• Sandra Carvalho

Mais de 200 ONGs pedem o fim de mercados de animais selvagens

As organizações se movem contra os mercados acenando com a pandemia de coronavírus.


Pássaros em cativeiro no mercado de Malang, da Indonésia | Foto: Jan Schmidt-Burbach

Organizações como PETA, Sociedade Zoológica de Londres e World Animal Protection reivindicaram à Organização Mundial de Saúde, a OMS, o banimento global de todos os mercados de animais selvagens e do uso desses animais em medicina tradicional.


Tudo indica que a pandemia do novo coronavírus emergiu num mercado de peixes da cidade chinesa de Wuhan, onde se vendiam animais selvagens vivos como pangolins, cobras e gatos civet.


As ONGs se dirigiram à OMS com uma carta assinada por 241 organizações. Argumentaram que o comércio de animais selvagens coloca em risco a saúde humana e destacaram a necessidade de evitar que outras doenças infecciosas surjam no futuro da mesma forma como emergiu a pandemia do novo coronavírus.


Entre as doenças ligadas ao comércio animal, a carta cita a SARS, que atingiu 29 países e matou 774 pessoas entre 2002 e 2003, com origem atribuída também a mercados de animais selvagens da China.


As organizações mencionaram igualmente outras zoonoses associadas ao comércio de animais selvagens, entre as quais Ebola, MERS, HIV e leptospirose.


A carta afirma que o risco de transmissão de doenças zoonóticas aumenta nos mercados de animais selvagens por condições higiênicas precárias e a proximidade entre entre homens e animais, que criam condições ideais para os patógenos se espalharem.
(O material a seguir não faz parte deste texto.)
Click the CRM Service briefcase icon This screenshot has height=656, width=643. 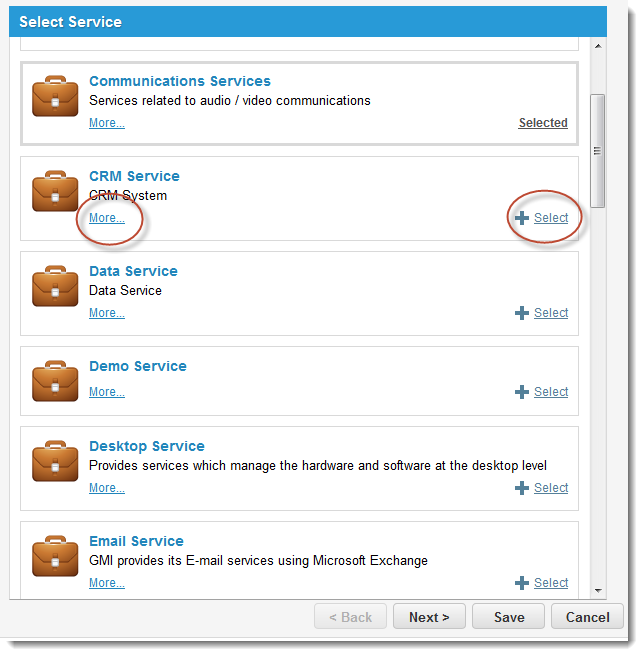[x=55, y=191]
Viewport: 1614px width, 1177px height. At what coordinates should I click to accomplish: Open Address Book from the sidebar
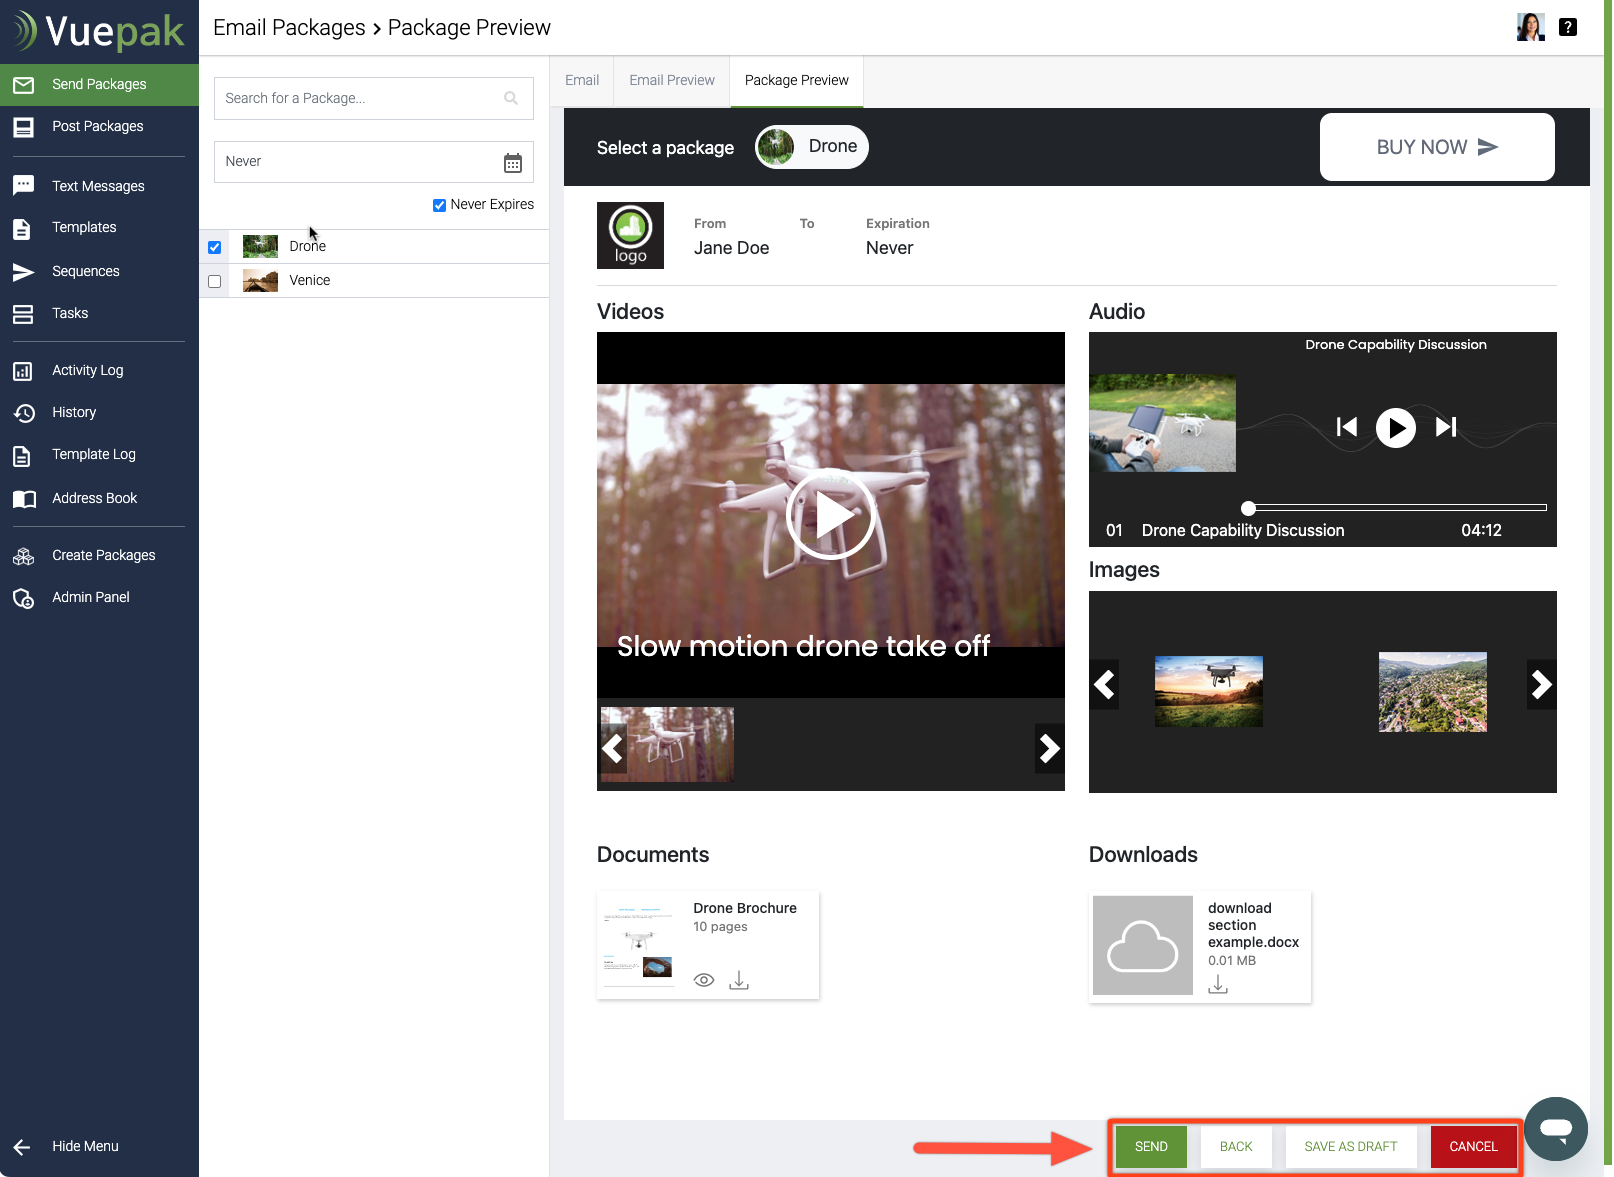(95, 498)
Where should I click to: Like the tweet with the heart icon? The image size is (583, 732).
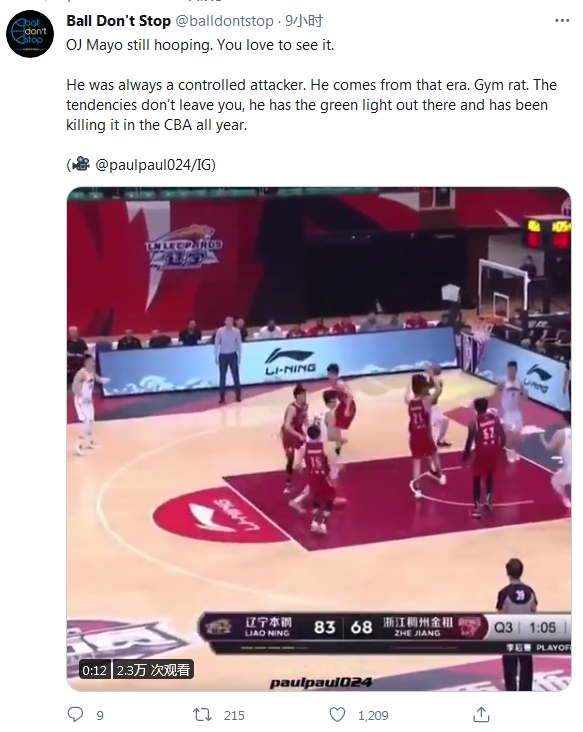coord(337,715)
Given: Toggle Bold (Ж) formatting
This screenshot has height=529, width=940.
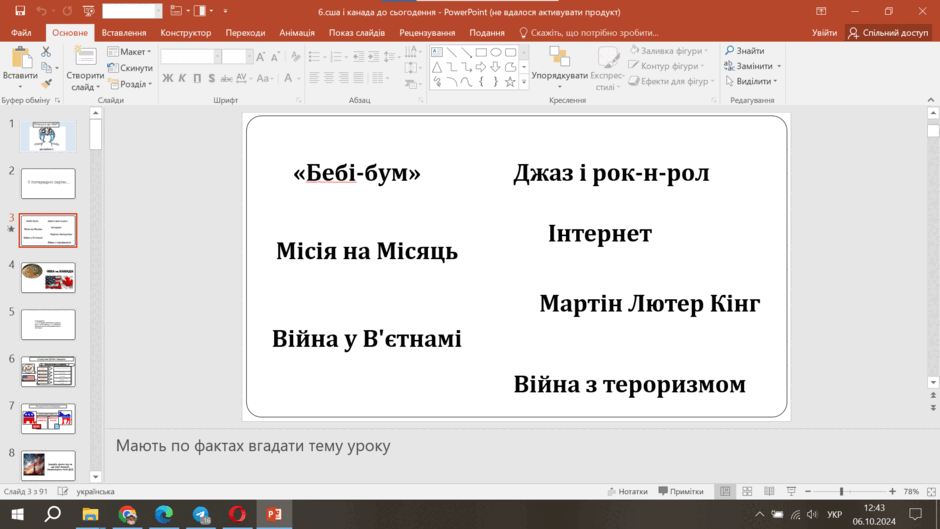Looking at the screenshot, I should point(167,78).
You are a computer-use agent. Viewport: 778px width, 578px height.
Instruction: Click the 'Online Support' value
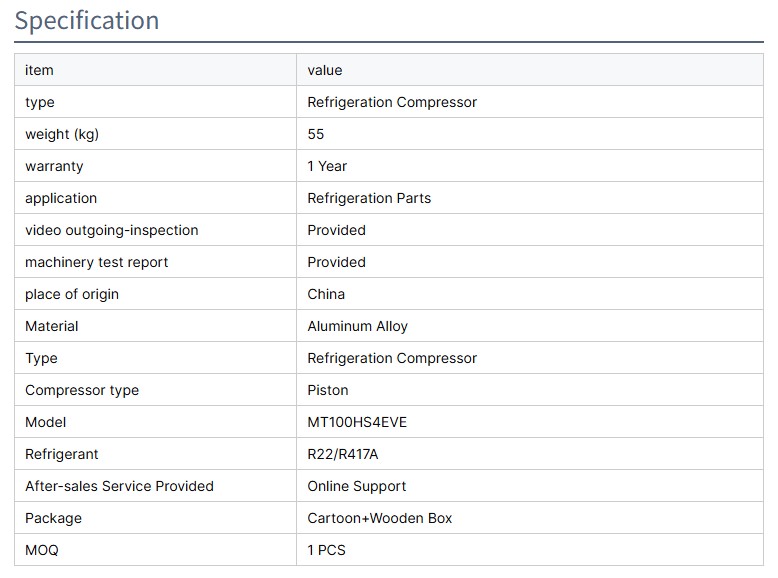356,486
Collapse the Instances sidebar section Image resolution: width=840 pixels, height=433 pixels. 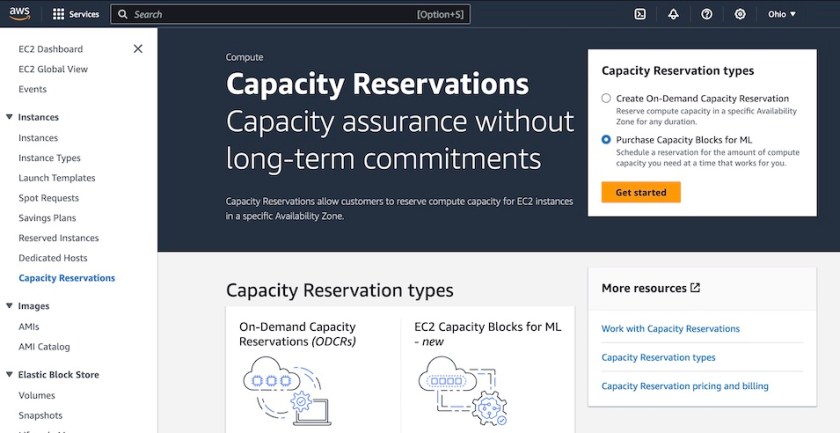tap(9, 117)
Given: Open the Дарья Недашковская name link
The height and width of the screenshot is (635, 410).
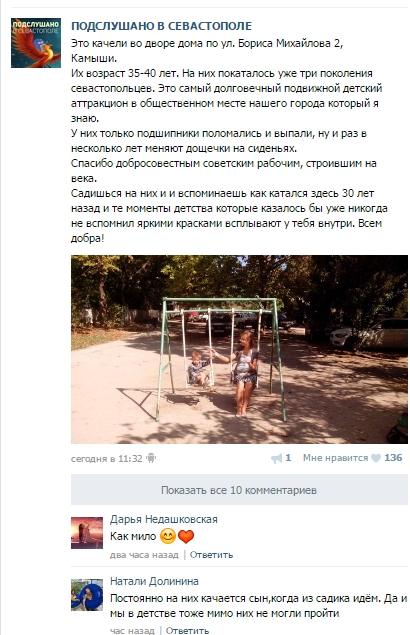Looking at the screenshot, I should [164, 520].
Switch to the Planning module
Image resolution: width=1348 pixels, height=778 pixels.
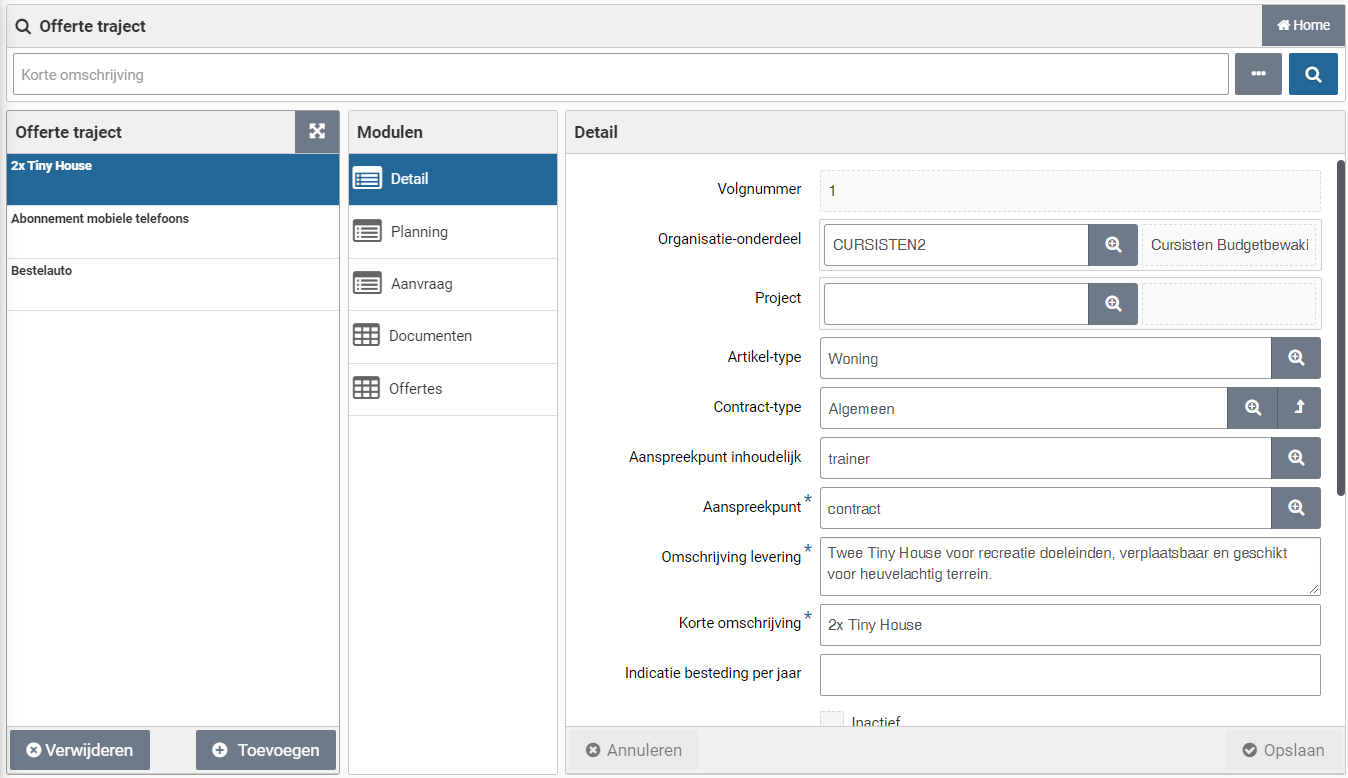click(419, 232)
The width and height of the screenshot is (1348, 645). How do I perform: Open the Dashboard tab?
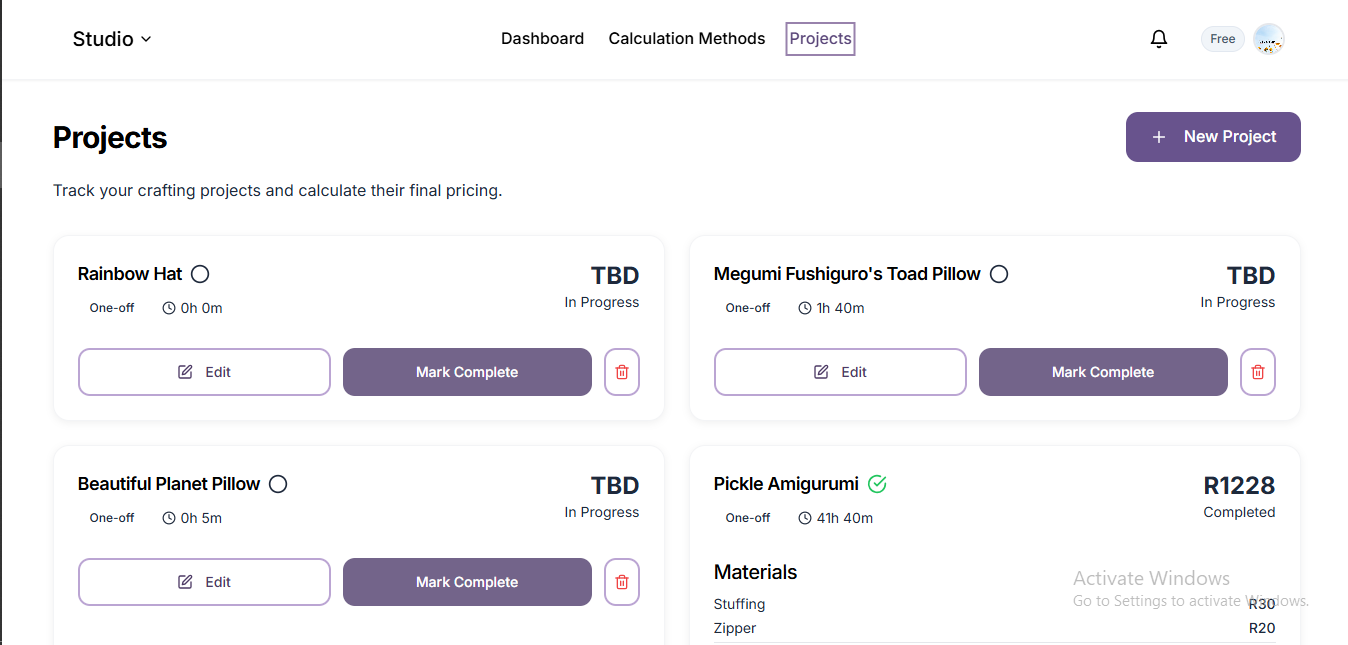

As ONGs reconheceram que a medicina tradicional é um sistema respeitado em muitos países e culturas, com um papel a desempenhar na área da saúde, mas garantiram que o uso de animais selvagens precisa acabar.


Sugeriram que os ingredientes vindos de animais selvagens podem ser substituídos por outros, baseados em plantas ou minerais, a fim de evitar a transmissão de doenças.


Como exemplo do perigo existente no uso de animais selvagens em remédios, citaram os leões, que frequentemente têm tuberculose bovina, e representam uma ameaça tanto aos consumidores da medicina tradicional quanto às pessoas que trabalham nos criadouros de leões sul-africanos.